I go and tell Vern that Gran's letting me stay the night with him. Dev must have had something to do with it. He and I both think the sailmaker's just lonely. Olsen can't be much company. Vern's eye twinkles when I tell him. Weird how only one does. Then I go back and help; I've got lots of energy today. The excavator is a giant insect pushing sand into these huge nylon cloth bags. Some guys are cutting and burning boxthorns. At one stage Mr Pengelly looks impressed and almost teary when he sees us kids filling up the smaller sandbags for the top. It'll look like a long worm lying out in the sun on the groyne wall. Gran's running around with thermoses and water bottles.

Shawn has another go at me under his breath. If everyone wasn't around I reckon I'd punch his face in. I sure as hell feel like it. Dev's ruining me for fighting – he says to think of something else. It's really hard to do though, but I have a go. The other guy can tell; at first he gets really pissed off that you're ignoring him. Then when he sees you're not flinging your fists around he gives up in the end. That's the plan. Shawn does this time anyway – there's a limit to what he can do without anyone noticing. Six months ago I would have been sucked in and everyone would have thought I started it.

Shawn goes grumbling back to Jonnie Prescott.

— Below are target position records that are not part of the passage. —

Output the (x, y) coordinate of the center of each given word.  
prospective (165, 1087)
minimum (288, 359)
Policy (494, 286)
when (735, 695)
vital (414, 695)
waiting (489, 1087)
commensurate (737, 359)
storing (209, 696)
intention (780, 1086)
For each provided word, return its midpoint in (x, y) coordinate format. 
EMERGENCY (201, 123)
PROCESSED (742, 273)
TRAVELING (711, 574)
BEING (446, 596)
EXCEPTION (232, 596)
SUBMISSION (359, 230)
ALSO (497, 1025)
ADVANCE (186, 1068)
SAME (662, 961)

I wonder if he picks on Prescott like he does me, or is it something about me? Maybe because I wasn't born here like them?

By mid-afternoon, everyone's tired. The ‘mattresses' look like a giant stone snake near the lighthouse, guarding the island. Apparently Vern asked Mr Pengelly if we could all stay on this end of the island – reckons forty of us at once would spook his birds. They're not really his – ‘sanctuary' means they belong to everyone, but I can see what he means. I can imagine him out there on the wooden walkways, talking to them.

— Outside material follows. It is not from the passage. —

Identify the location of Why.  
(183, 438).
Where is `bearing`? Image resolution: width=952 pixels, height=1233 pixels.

I tell Mei I'm staying overnight and she turns a pale face to me. She's not usually pale like that so I can tell what she's thinking. ‘But Joel, the ghost.'

‘That's why I'm staying.' I can't tell if that's admiration in her face or ‘Hey, poor sucker, he doesn't know what he's getting into.' I catch that look on people's faces a lot, but they don't know what I can handle. I wave as Mei gets into our boat with Dev, Gran and Zoe. I try not to worry about Zoe right now. I wonder if Dev's knack of not fighting works with worries too, whether you can tell yourself to ignore them. Wonder if that would make them go away.

Soon there's just the sailmaker and me. And Olsen, of course.